5510 sayılı Kanunun 88. maddesinde (506 sayılı Kanun m. 80) Kurumun süresi içinde ödenmeyen prim ve diğer alacaklarının tahsilinde, 6183 sayılı Amme Alacaklarının Tahsil Usûlü Hakkında Kanunun 51 inci, 102 nci ve 106 ncı maddeleri hariç, diğer maddeleri uygulanacağı, Kurumun, 6183 sayılı Kanunun uygulanmasında Maliye Bakanlığı ile diğer kamu kurum ve kuruluşları ve mercilere verilen yetkileri kullanacağı belirtilmiştir.
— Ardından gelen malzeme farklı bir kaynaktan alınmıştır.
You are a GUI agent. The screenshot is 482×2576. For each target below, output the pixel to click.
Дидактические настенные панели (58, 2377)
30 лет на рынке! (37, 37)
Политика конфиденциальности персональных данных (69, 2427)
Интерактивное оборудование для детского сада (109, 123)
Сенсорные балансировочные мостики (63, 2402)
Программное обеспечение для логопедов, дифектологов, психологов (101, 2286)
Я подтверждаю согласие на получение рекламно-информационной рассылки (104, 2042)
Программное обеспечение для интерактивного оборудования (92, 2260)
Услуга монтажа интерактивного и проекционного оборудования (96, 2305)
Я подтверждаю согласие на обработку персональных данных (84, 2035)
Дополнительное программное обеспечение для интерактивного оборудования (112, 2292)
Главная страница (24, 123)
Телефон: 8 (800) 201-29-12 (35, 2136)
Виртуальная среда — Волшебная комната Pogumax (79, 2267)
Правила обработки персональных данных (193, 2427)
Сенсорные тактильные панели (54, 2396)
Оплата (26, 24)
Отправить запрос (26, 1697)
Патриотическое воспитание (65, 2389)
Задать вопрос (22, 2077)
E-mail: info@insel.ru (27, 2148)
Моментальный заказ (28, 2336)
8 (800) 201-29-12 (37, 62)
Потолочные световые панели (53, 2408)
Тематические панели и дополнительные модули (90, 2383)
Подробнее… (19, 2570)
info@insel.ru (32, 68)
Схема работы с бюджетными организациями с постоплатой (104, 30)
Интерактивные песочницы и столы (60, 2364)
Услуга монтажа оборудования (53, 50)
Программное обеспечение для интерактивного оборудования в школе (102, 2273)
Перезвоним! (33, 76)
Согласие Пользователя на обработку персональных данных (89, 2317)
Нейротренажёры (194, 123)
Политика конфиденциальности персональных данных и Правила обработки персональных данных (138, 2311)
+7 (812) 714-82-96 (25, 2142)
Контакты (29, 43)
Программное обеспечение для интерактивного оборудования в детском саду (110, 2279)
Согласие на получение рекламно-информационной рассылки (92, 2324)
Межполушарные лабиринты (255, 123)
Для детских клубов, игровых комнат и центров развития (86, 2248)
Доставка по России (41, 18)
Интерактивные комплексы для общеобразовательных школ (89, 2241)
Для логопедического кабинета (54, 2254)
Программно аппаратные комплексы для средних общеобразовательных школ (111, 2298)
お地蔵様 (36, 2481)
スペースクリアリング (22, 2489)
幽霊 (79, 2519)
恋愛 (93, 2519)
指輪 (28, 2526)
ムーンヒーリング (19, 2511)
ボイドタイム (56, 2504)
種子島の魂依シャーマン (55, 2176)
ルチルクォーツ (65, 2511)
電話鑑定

5502 sayılı … Güvenlik Kurumu Kanununun 37. maddesinin üçüncü fıkrasında da süresi içinde ödenmeyen … sigorta ve … sigortası primleri, işsizlik sigortası primleri, idarî para cezaları, gecikme zamları, katılım payları Kurum alacağına dönüşeceği ve bu alacakların tahsilinde, 6183 sayılı Amme Alacaklarının Tahsil Usulü Hakkında Kanunun 51 inci, 102 nci ve 106 ncı maddeleri hariç diğer maddelerin uygulanacağı belirtilmiştir.
6183 sayılı Kanun’un 58. maddesinde, kendisine ödeme emri tebliğ olunan şahıs, böyle bir borcu olmadığı veya kısmen ödediği veya zamanaşımına uğradığı hakkında, tebliğ tarihinden itibaren 7 gün içinde (7061 sayılı Kanun ile değişik, 01.1.2018 tarihinden geçerli olmak üzere 15 gün içinde) itirazda bulunabileceği belirtilmiştir. Anılan madde ile Kurum alacakları için 6183 sayılı Kanunun 55. maddesi hükmü uyarınca düzenlenip tebliğ edilen ödeme emirlerine karşı 7 gün içerisinde dava açılması zorunludur.
6183 sayılı Alacaklarının Tahsil Usulü Hakkında Kanun, kamu Kurumu olan … Güvenlik Kurumuna idari icra takibi yetkisi vermektedir. Tahakkuk etmiş ve kesinleşmiş Kurum alacaklarının nasıl tahsil edileceğini düzenleyen bir usul kanunudur. …, icra dairesine başvurusuna gerek kalmadan kendisi ödeme emri düzenleyerek takip yapabilme yetkisini haizdir.
Öte yandın, 7036 sayılı İş Mahkemeleri Kanununun 4/1. maddesi (5521 sayılı Kanun m. 7/3) “31/5/2006 tarihli ve 5510 sayılı … ve … Sigortası Kanunu ile diğer … güvenlik mevzuatından kaynaklanan uyuşmazlıklarda, hizmet akdine tabi çalışmaları nedeniyle zorunlu sigortalılık sürelerinin tespiti talepleri hariç olmak üzere, dava açılmadan önce … Güvenlik Kurumuna müracaat edilmesi zorunludur. Diğer kanunlarda öngörülen süreler saklı kalmak kaydıyla yapılan müracaata altmış gün içinde Kurumca cevap verilmezse talep reddedilmiş sayılır. Kuruma karşı dava açılabilmesi için taleplerin reddedilmesi veya reddedilmiş sayılması şarttır. Kuruma başvuruda geçirilecek süre zamanaşımı ve hak düşürücü sürelerin hesaplanmasında dikkate alınmaz” hükmünü amirdir.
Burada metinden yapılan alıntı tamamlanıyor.